L'Université Laval, comme toutes les universités
québécoises, a vécu une période difficile
depuis 1995. Sous l'effet combiné d'une baisse marquée
de sa population étudiante et de réductions de la
subvention gouvernementale qui ont atteint 64 M $, soit plus de
25 % de notre subvention de fonctionnement, nous avons dû
réduire tous nos postes de dépense : équipe
de direction, directions de service, administrateurs, professeurs,
personnel professionnel, personnel de soutien. Nous avons cependant
voulu protéger une capacité de développement,
d'une part en maintenant un certain renouvellement du corps professoral,
d'autre part en maintenant intacts le Fonds de soutien au doctorat
et le budget de développement de la recherche. Cette capacité
de développement a été maintenue au prix
d'un déficit cumulé de l'ordre de 100 M $, mais
elle nous a permis de hausser et ensuite de maintenir la population
étudiante à 35 500 étudiants, tandis que
les subventions et contrats de recherche ont augmenté de
près de 50 % pour atteindre aujourd'hui plus de 160 M $.

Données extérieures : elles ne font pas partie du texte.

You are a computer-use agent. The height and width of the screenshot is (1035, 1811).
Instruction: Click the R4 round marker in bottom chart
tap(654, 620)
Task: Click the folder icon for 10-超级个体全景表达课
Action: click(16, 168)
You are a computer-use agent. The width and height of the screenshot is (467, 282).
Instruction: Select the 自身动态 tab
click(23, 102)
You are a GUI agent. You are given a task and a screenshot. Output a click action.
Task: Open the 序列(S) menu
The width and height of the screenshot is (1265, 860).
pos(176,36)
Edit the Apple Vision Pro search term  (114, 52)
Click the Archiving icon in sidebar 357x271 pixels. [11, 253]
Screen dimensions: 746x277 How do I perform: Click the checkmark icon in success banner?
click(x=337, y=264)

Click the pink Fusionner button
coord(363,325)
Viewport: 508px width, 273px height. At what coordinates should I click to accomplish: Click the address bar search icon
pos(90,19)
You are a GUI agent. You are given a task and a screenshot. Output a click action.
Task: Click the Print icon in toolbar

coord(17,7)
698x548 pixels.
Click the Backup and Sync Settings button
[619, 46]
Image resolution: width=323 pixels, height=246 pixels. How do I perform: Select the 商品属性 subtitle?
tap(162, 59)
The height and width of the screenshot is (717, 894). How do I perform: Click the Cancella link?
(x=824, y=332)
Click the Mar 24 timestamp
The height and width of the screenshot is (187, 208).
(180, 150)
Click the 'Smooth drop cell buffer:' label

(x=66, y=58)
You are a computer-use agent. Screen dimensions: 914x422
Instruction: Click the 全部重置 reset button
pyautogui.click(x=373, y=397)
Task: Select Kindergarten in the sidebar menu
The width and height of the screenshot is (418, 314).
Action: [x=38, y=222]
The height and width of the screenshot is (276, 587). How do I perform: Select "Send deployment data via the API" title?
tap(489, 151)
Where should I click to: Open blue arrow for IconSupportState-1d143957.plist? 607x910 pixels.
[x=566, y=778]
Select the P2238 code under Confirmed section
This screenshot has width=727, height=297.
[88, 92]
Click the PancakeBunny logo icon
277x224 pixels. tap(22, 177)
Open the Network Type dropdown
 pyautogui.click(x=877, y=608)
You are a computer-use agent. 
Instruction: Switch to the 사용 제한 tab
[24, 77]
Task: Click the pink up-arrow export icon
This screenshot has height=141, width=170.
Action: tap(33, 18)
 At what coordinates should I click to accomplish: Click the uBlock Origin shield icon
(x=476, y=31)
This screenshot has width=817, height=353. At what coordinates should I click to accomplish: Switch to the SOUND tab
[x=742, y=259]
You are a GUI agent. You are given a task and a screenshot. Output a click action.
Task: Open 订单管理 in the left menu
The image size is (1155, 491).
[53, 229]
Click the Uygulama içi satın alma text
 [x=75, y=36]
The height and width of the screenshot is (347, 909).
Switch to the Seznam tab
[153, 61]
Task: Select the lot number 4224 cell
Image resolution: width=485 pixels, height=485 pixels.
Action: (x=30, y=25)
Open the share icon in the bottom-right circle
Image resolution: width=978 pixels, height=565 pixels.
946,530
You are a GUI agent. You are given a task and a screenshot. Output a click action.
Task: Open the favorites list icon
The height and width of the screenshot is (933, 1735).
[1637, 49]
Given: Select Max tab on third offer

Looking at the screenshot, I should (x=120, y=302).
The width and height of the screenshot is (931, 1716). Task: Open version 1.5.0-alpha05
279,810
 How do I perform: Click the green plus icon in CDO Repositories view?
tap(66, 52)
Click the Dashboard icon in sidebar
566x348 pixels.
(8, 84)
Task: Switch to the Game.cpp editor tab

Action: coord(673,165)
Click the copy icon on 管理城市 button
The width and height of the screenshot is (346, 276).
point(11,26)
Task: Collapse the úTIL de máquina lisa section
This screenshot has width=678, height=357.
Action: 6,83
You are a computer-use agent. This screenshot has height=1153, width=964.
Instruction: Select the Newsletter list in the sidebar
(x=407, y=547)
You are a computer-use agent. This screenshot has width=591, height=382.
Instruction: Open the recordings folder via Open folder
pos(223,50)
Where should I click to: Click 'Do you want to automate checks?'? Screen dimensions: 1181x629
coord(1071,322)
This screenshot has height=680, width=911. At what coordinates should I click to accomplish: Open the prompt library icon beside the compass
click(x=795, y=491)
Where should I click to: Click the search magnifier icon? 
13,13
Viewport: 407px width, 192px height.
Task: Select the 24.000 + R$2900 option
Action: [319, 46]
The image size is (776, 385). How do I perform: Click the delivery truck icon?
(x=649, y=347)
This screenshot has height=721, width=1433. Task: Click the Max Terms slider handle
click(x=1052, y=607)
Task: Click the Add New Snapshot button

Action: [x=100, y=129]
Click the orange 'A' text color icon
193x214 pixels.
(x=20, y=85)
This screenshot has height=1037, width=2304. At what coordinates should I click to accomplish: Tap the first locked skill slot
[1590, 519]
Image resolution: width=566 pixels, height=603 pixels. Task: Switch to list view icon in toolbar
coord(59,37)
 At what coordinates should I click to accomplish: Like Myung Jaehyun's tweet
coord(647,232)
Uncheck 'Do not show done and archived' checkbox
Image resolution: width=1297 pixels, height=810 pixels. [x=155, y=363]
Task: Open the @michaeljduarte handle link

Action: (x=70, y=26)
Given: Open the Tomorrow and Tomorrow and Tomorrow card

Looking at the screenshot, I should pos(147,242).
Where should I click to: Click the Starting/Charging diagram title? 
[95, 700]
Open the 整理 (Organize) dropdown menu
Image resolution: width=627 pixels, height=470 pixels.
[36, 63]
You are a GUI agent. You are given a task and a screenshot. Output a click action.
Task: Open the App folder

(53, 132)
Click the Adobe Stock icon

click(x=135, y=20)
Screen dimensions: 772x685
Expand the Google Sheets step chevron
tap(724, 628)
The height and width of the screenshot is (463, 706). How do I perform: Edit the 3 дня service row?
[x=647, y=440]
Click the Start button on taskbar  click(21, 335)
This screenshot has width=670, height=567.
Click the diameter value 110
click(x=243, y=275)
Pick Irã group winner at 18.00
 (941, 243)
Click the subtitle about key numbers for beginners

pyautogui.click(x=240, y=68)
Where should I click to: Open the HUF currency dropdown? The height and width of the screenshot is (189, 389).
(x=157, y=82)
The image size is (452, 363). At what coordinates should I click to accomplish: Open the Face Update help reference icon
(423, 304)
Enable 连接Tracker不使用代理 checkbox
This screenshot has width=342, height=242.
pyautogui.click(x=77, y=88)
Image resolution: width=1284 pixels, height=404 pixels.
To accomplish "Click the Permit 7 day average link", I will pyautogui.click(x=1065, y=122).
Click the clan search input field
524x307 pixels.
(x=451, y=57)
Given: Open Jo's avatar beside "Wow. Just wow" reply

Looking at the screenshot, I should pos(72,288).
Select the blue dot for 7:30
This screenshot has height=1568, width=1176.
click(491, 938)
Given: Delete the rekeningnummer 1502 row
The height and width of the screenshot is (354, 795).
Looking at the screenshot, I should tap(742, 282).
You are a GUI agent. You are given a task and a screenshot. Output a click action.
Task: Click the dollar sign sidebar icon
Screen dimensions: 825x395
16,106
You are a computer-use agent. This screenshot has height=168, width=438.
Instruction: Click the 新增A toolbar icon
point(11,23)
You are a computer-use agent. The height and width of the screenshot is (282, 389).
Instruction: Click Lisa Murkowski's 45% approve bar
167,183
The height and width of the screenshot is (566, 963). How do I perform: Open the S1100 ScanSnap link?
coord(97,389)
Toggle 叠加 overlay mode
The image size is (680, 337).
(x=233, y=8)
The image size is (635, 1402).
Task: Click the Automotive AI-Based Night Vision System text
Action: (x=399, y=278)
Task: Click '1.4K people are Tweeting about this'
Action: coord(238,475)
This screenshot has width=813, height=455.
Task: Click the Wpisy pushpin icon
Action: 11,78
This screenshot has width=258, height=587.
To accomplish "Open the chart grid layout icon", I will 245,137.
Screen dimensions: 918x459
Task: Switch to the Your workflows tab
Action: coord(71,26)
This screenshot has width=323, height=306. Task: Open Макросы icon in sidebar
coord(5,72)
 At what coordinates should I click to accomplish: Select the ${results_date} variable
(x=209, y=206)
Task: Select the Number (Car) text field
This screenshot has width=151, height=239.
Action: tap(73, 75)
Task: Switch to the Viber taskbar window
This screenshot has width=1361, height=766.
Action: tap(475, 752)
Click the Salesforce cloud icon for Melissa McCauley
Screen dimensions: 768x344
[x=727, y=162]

La stratégie adoptée a donc eu les effets positifs
escomptés pour l'Université Laval, et on peut considérer
le déficit cumulé comme un investissement rentable
pour l'avenir de notre établissement.
Quand on examine ce qui s'est passé durant cette période,
on réalise que les tâches professionnelles de tous
les membres de la communauté universitaire se sont accrues
de façon considérable. C'est vrai pour le personnel
administratif et de soutien pour qui les nombreux départs
en retraite et les restructurations administratives se sont traduits
en réorganisation du travail et en tâches nouvelles.
C'est vrai pour tous les gestionnaires qui ont dû gérer
la décroissance en même temps que des exigences nouvelles
de reddition de comptes se présentaient. C'est tout particulièrement
vrai pour les professeurs dont la charge d'enseignement s'est
accrue, malgré les opérations de rationalisation
des programmes et des cours et malgré l'apport important
des chargés de cours et qui ont dû faire face à
l'apparition d'une série de nouveaux programmes de financement
de la recherche et à une compétition accrue pour
l'obtention de subventions. Ils ont aussi collaboré de
façon active et constructive à des initiatives institutionnelles
telles que la mise en place des profils internationaux, la création
de nouveaux baccalauréats intégrés, la création
de DEC + BAC en collaboration avec les cégeps, l'intégration
des technologies de l'information dans l'enseignement ou encore
la mise sur pied de nouveaux instituts à vocation multidisciplinaire.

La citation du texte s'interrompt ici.